* [About this exercise]: Output exactly the lines below from the one containing "Task: Switch to the News tab" to the last line, both included. Omit pictures.

(Entries taken from a collection)

------------------------------------------------

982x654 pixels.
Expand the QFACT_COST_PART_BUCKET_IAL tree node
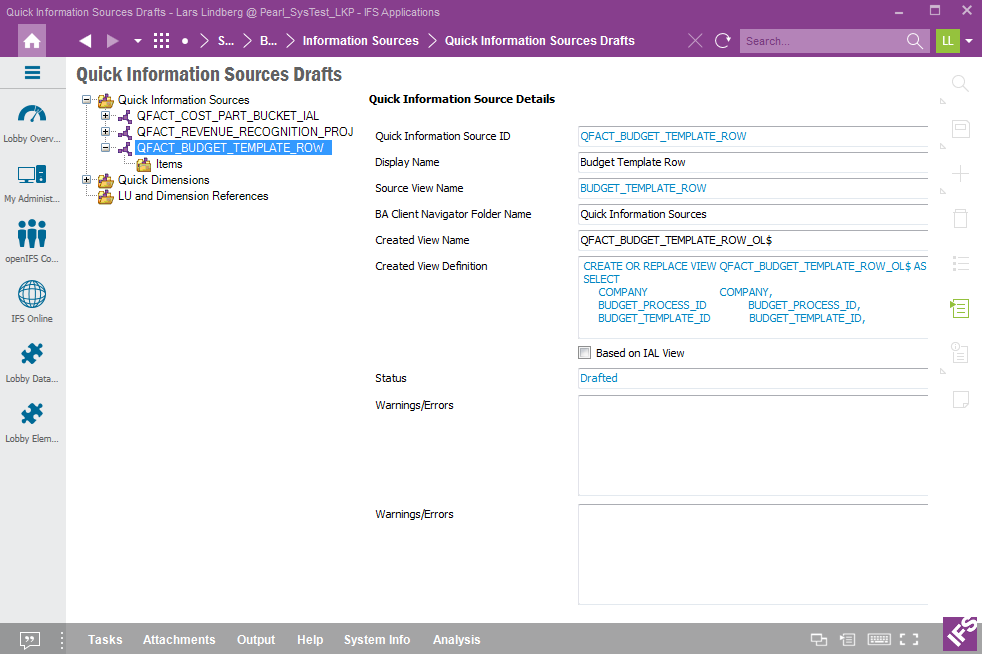pyautogui.click(x=106, y=116)
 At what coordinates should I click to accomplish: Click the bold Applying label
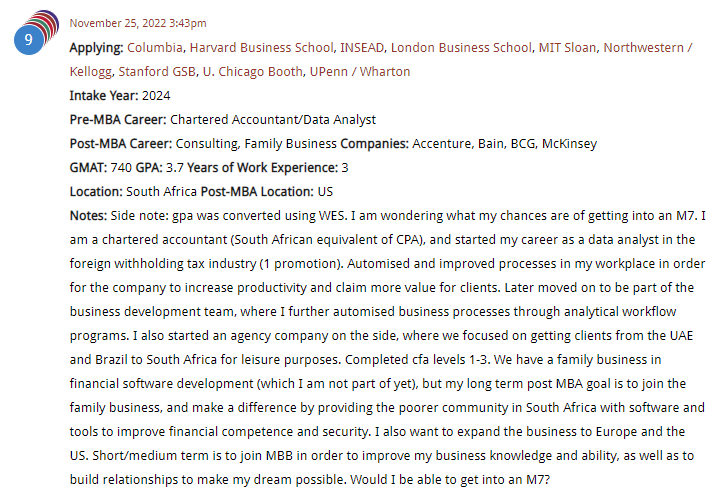click(x=96, y=47)
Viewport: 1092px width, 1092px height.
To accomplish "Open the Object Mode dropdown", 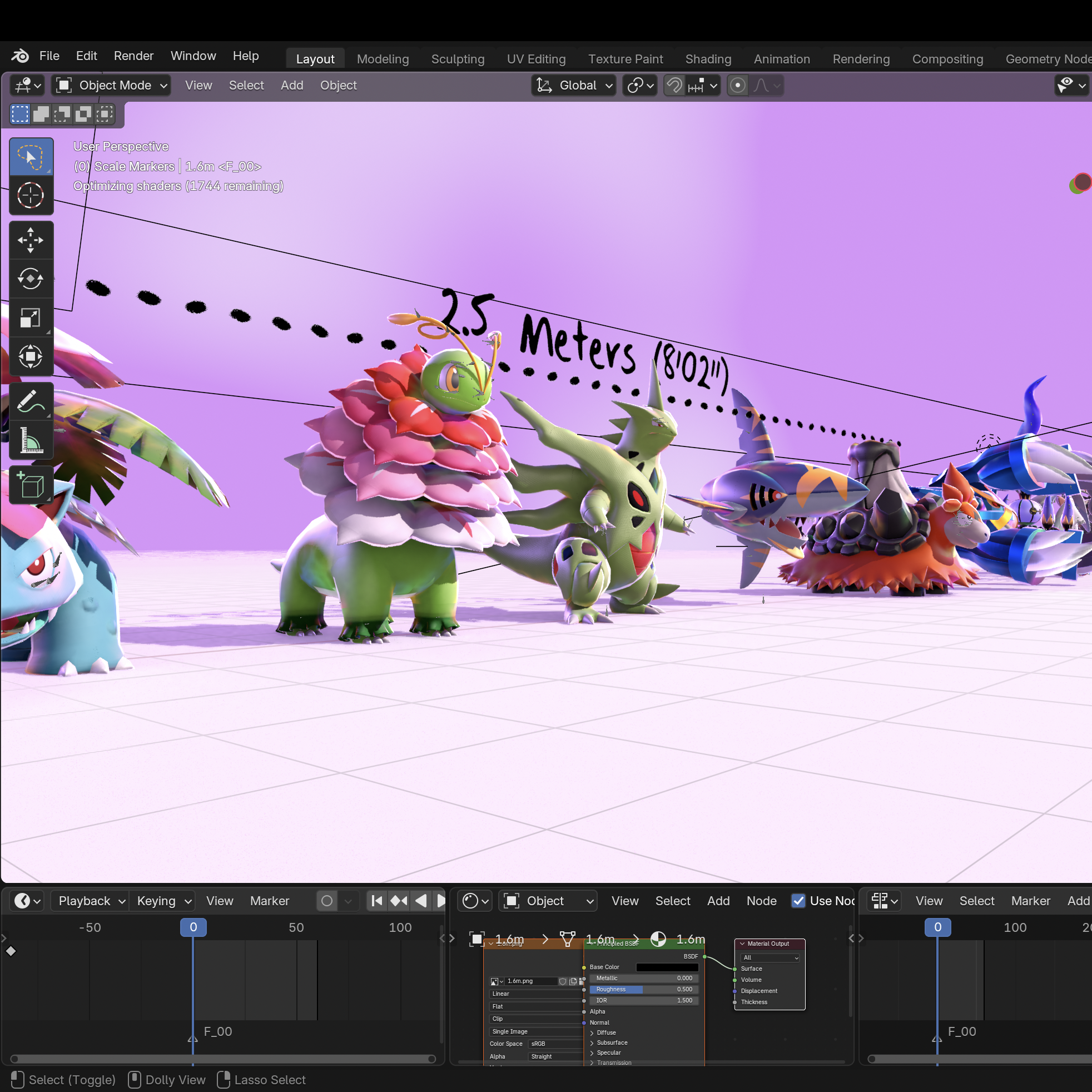I will 111,86.
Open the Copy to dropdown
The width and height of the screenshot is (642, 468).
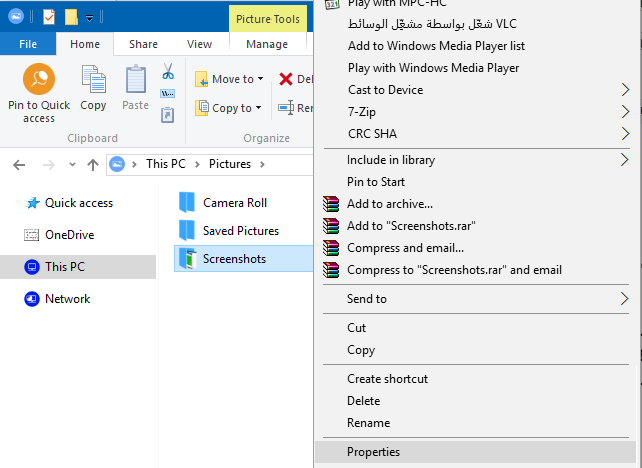(x=228, y=108)
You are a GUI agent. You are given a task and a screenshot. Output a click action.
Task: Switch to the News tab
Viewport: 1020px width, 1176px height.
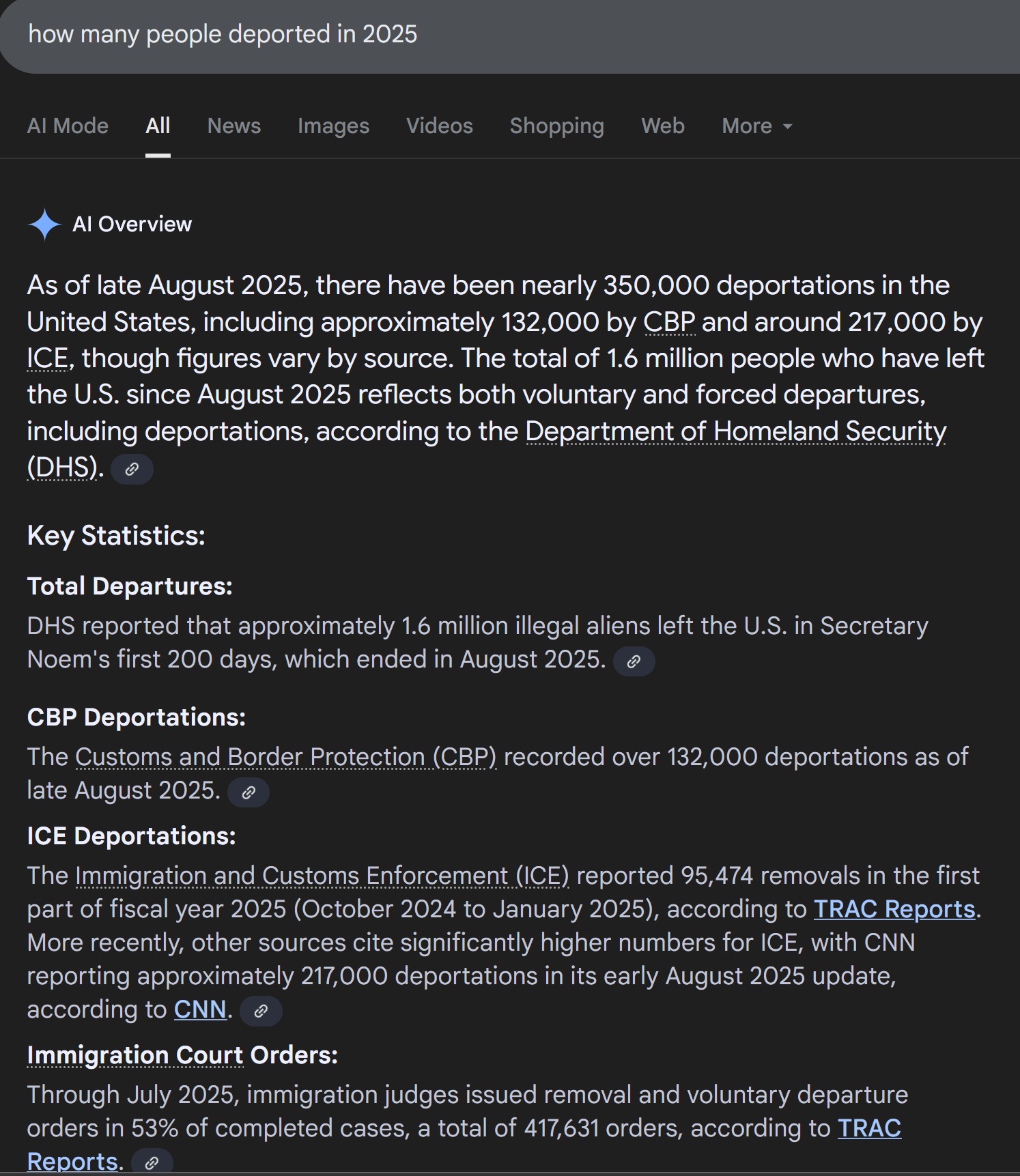click(x=233, y=126)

------------------------------------------------

* [Answer section]:
Task: Switch to the News tab
Viewport: 1020px width, 1176px height.
click(x=233, y=126)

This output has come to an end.